MLA for Richmond
- In office 1933–1937
- Preceded by: new riding
- Succeeded by: Donald David Boyd

Personal details
- Born: October 14, 1891 Mavillette, Nova Scotia, Canada
- Died: November 4, 1983 (aged 92) Halifax, Nova Scotia, Canada
- Party: Nova Scotia Liberal Party
- Occupation: physician

= George R. Deveau =

Canadian politician

George Raymond Deveau (October 14, 1891 – November 4, 1983) was a Canadian politician. He represented the electoral district of Richmond in the Nova Scotia House of Assembly from 1933 to 1937. He was a member of the Nova Scotia Liberal Party.

== Biography ==
Deveau was born in 1891 at Mavillette, Digby County, Nova Scotia.
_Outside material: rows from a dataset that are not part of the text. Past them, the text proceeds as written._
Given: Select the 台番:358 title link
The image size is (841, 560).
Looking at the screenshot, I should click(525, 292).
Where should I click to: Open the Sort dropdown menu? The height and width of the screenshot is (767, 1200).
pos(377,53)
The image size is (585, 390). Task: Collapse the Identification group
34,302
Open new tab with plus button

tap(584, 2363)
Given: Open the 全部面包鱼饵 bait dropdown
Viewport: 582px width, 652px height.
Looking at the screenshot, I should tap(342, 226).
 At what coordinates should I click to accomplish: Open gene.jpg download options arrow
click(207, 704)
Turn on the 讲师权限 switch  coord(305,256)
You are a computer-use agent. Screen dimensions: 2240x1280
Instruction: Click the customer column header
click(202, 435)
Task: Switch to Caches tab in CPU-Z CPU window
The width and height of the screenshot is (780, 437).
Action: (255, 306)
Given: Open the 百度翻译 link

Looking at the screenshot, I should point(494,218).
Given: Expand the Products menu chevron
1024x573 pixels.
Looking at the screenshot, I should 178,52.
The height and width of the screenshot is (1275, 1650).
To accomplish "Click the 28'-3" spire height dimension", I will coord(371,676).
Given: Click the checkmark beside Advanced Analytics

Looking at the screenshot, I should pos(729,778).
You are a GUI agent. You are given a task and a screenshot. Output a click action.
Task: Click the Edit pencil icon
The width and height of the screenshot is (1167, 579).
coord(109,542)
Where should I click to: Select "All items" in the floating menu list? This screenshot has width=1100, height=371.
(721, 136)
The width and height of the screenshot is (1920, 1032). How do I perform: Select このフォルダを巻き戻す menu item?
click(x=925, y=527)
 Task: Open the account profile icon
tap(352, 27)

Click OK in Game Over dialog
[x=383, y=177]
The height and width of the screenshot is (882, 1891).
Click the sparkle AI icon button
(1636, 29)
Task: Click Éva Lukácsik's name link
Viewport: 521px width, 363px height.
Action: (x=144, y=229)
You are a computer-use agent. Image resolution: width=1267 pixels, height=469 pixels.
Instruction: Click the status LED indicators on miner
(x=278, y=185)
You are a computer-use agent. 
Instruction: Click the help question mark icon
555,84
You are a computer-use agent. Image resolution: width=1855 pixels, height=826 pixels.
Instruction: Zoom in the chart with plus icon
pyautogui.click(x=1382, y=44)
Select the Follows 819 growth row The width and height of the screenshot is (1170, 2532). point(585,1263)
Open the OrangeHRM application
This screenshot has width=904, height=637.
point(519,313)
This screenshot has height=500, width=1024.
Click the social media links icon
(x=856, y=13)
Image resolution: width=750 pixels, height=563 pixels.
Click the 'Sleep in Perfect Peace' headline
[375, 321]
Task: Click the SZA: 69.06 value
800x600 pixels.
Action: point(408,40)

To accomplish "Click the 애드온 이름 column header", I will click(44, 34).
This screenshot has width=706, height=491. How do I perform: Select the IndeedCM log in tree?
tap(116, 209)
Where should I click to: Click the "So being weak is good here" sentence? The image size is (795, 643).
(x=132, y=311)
He was educated at Saint Mary's University and Laval University. He married Marie Marguerite Fortier in 1919. He was employed as a port physician and medical officer at Arichat, Nova Scotia. Deveau made two unsuccessful attempts at entering provincial politics, losing the 1920 election in the Richmond riding, and the 1925 election in the Richmond and Cape Breton West riding. He ran again in the 1933 election, winning the new Richmond riding by 397 votes. Deveau did not reoffer in the 1937 election. Deveau died at Halifax, Nova Scotia on November 4, 1983.